大洋社のHP「Book Index」調べの新刊チェック。
久しぶりの新刊チェックだ。ブログ更新も久しぶり。とにかく忙しくていまだ春が来てない感じだったが、ようやく先日抜け出せた。立て直しを図りたいが、それにはまず読書計画の立て直しが先かもしれない。
年度が変わった事で、いろいろな読書計画も見直していきたい。
まあ、そんな個人的な感慨はさておき、来月の新刊文庫の見どころはなんだろう。

5/10 ヘーゲル「精神現象学」入門 加藤尚武(講談社・講談社学術文庫)
5/11 連環宇宙 ロバート・チャールズ・ウィルスン(東京創元社・創元SF文庫)
5/18 迷宮の淵から ヴァル・マクダーミド(集英社文庫)
5/19 皇帝のかぎ煙草入れ【新訳版】 ジョン・ディクスン・カー(東京創元社・創元推理文庫) 777
5/上 東京ディープ散歩 町田忍(アスペクト・アスペクト文庫) 700
5/下 作家の本棚 ヒヨコ舎(アスペクト・アスペクト文庫) 800


 加藤尚武さんは、数年前からのサンデルブームで別の倫理の入門書を読んでみたくなって「現代倫理学入門」という本を読んだ事があるので、読み心地や読みごたえについては勝手知ったるところだ。ヘーゲルの著作をじかに読む気力はすでにないので、良きガイド役にうまく案内してもらいたい。

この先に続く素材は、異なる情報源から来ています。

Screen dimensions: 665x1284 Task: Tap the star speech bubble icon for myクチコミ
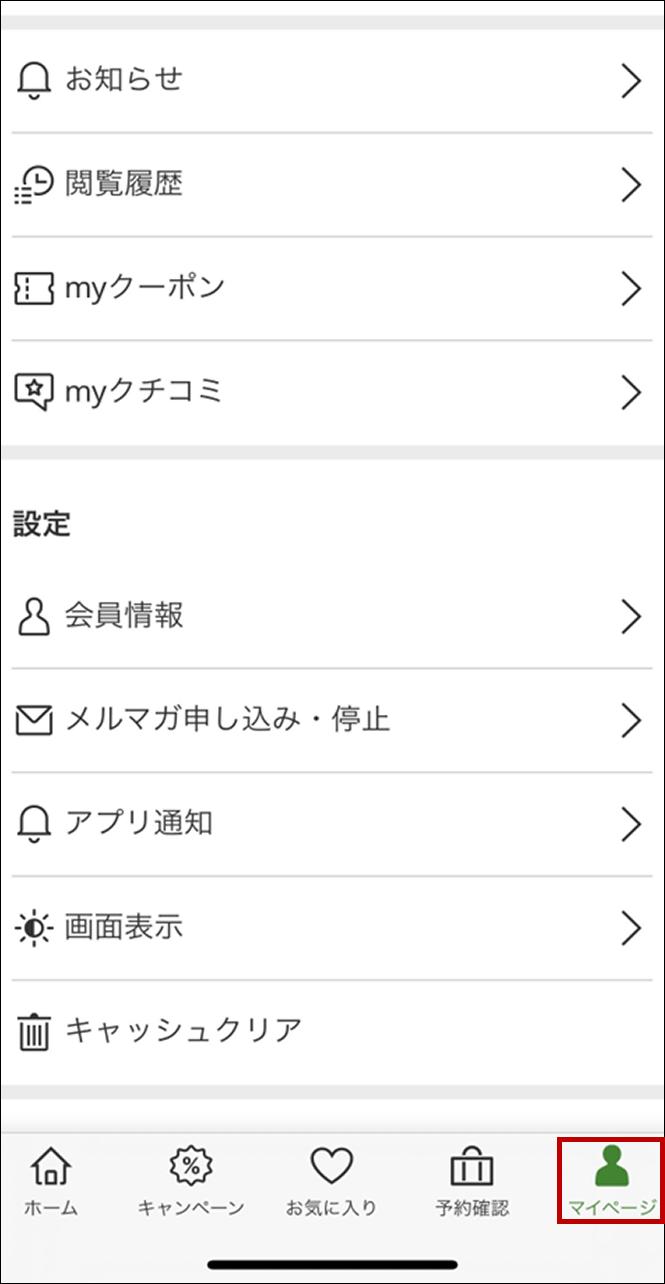[34, 391]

「連環宇宙」は、あのR.C.ウィルソンの新作。「あの」というのは本の雑誌社の雑誌「本の雑誌」の文庫専門書評コーナーで、アマチュア書評人5名がそろって5つ星を与えた「時間封鎖」で一躍名をはせた海外SF作家という意味の「あの」だ。それ以来、僕も新刊がでるたびにお付き合いしている。SFというとなにやら僕には難しいハードルがあることが多いのだが、この作家についてはミステリー要素が強い事もあって、読ませてくれる。今回も当然読みたい。

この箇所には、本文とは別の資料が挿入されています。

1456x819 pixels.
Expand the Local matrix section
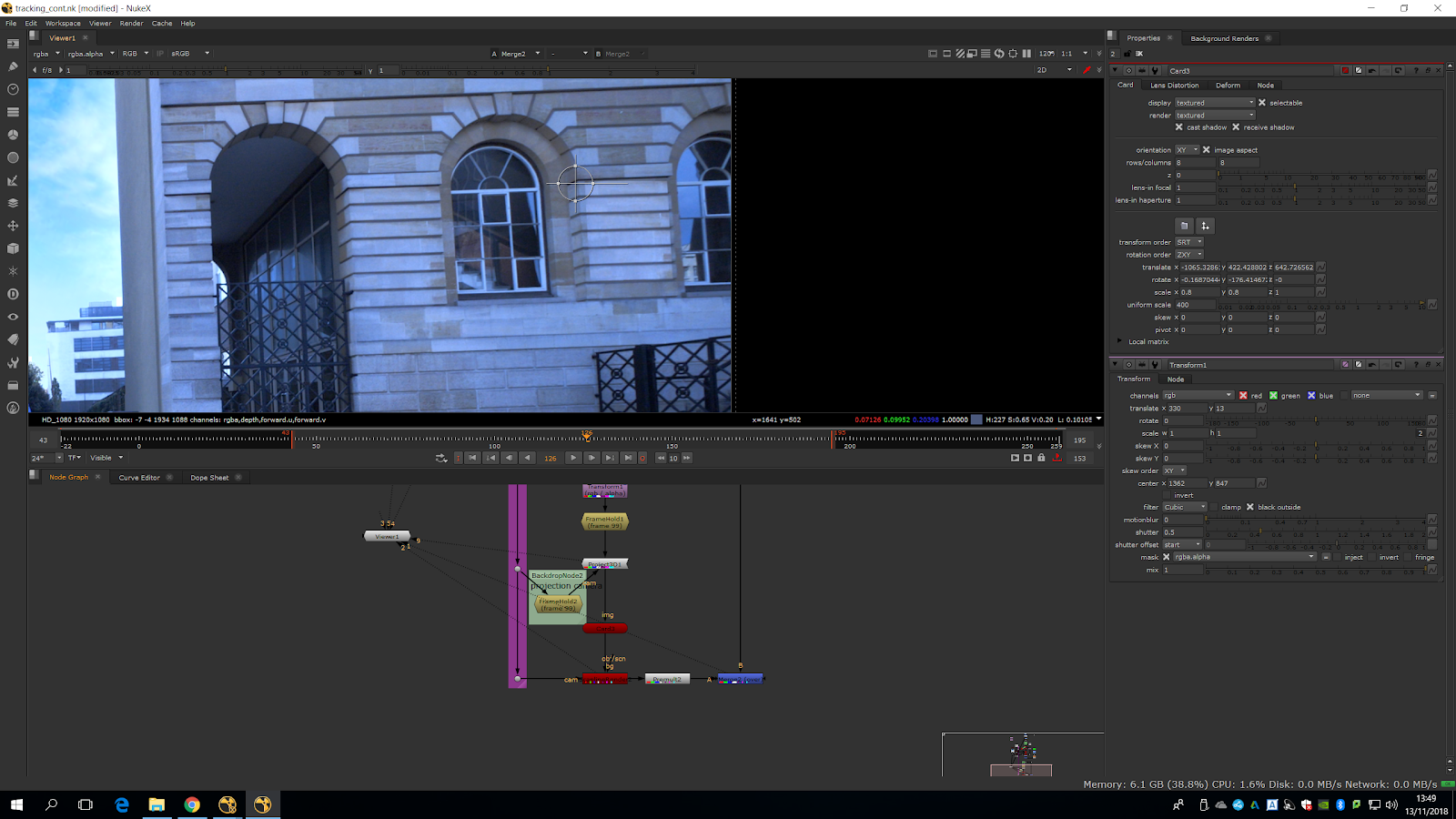1120,342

 マクダーミドもちょっとした縁があって、新作読みが続いている。なかなか濃い人間模様が本来でいえば趣味ではないのだが、「ちょっとした縁」は腐れ縁となり、今回も図書館で借りられれば読んでみたい。まだ一度も書評らしきものを書いてもいないので、今度の作品で少し感想を書いてみよう。

「皇帝のかぎ煙草入れ」は、本格ミステリーの大家ディクスン・カーの代表作といっていい。カーにしては珍しくケレンが少なく不可能犯罪でもない。正当な本格ミステリーと言える。それが返って珍品の部類に入るのはカーらしらが少ないからだが、ミステリーの女王クリスティをうならせるには十分の王道トリックだった事もあって、本格ミステリーファンのあいだでは有名な作品だろう。僕は最初に読んだ際の印象が最悪で、長い間評価してこなかった。どういう理由かというと、最後の謎解きの2ページほどに落丁があったのだ。ミステリーではネタばらしの次に最悪の結末だろう。その後の再読で作品の良さは分かっているのだが、今回の新訳で初読の楽しみは取り戻せないまでも、仕切り直しの新鮮さを味わいたい。

「東京ディープ散歩」「作家の本棚」はいずれもアスペクト文庫からの新刊。どんな内容になるのかは分からないが、わからなくてもタイトルから僕の好きそうな内容になることは十分に感じられる。